Mercy BioAnalytics Secures $59 Million Series B to Advance Early Cancer Detection Platform

mercy bioanalytics

Mercy BioAnalytics, Inc. has secured $59 million in Series B funding, bolstering its efforts to commercialize early cancer detection diagnostics. The financing round was co-led by Novalis LifeSciences and Sozo Ventures, with additional backing from Perceptive Xontogeny Venture Fund (a venture capital initiative by Perceptive Advisors in partnership with Xontogeny), American Cancer Society BrightEdge, iSelect Fund, and women’s health and leadership–oriented investors including Portfolia, Avestria Ventures, and Mindshift Capital. Strategic participants in the round included diagnostics and life sciences companies Hologic, Bruker Scientific, and Labcorp.

Mercy reports that the funds will support commercialization of its blood-based ovarian cancer test portfolio based on its proprietary Mercy Halo™ liquid biopsy platform. The company plans to extend the Halo platform to multi-cancer screening and lung cancer detection. Concurrent with the financing, Rob Freelen, Managing Director and investment partner at Sozo Ventures, joined Mercy’s Board of Directors.

This Series B follows a $41 million Series A round closed in April 2023, which was led by Novalis LifeSciences and included participation from Sozo Ventures, Hatteras Venture Partners, iSelect Fund, American Cancer Society BrightEdge, Broadway Angels, and strategic investors such as Labcorp and Bruker. That capital was directed toward advancing the Halo platform, with focus on lung and ovarian cancer applications.

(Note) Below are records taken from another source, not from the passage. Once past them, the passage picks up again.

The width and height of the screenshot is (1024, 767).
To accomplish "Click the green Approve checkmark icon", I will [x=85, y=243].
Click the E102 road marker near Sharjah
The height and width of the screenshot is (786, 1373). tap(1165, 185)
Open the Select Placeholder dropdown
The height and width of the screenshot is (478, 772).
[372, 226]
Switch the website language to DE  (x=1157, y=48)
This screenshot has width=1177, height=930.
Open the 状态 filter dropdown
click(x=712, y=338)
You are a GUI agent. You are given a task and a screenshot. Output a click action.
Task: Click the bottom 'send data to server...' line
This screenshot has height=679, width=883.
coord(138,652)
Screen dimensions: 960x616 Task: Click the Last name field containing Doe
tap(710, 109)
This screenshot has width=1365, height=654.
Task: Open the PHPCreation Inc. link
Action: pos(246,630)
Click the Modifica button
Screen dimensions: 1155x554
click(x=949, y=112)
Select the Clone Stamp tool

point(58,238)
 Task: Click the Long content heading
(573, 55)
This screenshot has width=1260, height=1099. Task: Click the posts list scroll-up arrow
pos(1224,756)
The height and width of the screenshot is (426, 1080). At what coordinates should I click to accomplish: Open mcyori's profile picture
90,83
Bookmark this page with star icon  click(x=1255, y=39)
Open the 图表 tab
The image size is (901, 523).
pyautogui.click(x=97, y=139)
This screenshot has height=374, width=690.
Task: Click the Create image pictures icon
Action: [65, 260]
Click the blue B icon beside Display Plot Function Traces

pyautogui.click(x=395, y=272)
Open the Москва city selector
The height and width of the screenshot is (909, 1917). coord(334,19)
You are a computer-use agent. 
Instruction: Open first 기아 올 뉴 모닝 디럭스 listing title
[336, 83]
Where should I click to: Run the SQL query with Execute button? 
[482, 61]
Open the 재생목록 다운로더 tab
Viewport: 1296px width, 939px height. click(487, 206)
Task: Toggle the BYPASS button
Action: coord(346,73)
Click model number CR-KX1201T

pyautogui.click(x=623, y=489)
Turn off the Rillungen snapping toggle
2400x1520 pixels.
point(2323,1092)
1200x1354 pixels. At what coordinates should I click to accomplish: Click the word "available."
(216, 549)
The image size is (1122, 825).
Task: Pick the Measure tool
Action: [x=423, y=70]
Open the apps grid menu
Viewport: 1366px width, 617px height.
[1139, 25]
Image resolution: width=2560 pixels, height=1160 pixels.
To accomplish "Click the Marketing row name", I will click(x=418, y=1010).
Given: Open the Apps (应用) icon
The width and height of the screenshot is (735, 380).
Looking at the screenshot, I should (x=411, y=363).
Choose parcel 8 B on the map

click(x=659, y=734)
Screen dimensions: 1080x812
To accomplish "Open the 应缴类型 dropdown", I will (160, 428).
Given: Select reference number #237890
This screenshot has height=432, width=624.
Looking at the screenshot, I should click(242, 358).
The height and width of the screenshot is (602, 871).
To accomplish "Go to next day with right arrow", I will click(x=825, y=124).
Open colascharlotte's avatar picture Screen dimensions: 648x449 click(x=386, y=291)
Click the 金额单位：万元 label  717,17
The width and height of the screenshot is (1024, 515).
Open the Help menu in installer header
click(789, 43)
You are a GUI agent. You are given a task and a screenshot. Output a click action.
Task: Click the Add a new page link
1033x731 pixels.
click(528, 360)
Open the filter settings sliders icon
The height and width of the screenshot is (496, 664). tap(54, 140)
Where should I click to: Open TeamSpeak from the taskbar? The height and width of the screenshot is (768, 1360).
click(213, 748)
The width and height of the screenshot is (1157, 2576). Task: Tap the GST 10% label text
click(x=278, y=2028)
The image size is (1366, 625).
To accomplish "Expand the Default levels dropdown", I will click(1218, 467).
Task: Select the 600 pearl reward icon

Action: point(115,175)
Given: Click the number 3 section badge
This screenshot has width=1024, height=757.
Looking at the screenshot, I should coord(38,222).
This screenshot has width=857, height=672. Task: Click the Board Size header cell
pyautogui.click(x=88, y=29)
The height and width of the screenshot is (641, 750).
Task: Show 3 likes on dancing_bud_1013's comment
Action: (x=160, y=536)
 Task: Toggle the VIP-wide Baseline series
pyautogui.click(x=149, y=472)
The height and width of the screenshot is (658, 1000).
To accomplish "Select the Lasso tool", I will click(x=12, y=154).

Mercy BioAnalytics is headquartered in Massachusetts and develops diagnostics based on analyzing individual extracellular vesicles (EVs) in blood, using biomarker co-localization techniques that the company says can improve sensitivity and specificity in early disease detection compared to conventional circulating tumor DNA (ctDNA) methods.

In May 2024, Mercy obtained Breakthrough Device Designation from the U.S. Food and Drug Administration for its Halo Ovarian Cancer Screening Test in asymptomatic, postmenopausal women—a potentially enabling regulatory status given the absence of an FDA-approved ovarian cancer screening test. Mercy cites retrospective studies, including from the UKCTOCS trial sample sets, in which Halo reportedly achieved 82 % sensitivity and 98 % specificity for high-grade serous ovarian carcinoma, outperforming CA125 in the same cohorts.

To support its clinical claims, Mercy has published paired foundational and verification studies in the Journal of Molecular Diagnostics, describing how its EV biomarker co-localization method discriminates tumor-derived vesicles from benign vesicles and maintains scalability and cost efficiency. In blinded verification assessments, Halo achieved 97 % specificity and 97 % sensitivity for high-grade serous carcinoma, with strong performance even in early stages (I/II). Mercy’s technology was also honored with a Disruptive Technology Award at the 2024 meeting of the Association for Diagnostics & Laboratory Medicine.

With this fresh injection of capital, Mercy BioAnalytics is poised to accelerate commercialization of its ovarian cancer screening test, further its regulatory strategy, and broaden its diagnostic scope into multi-cancer screening. The path forward will require rigorous clinical validation, regulatory milestones, and uptake by clinicians and health systems—but this funding provides the company a stronger position in the competitive early cancer detection space.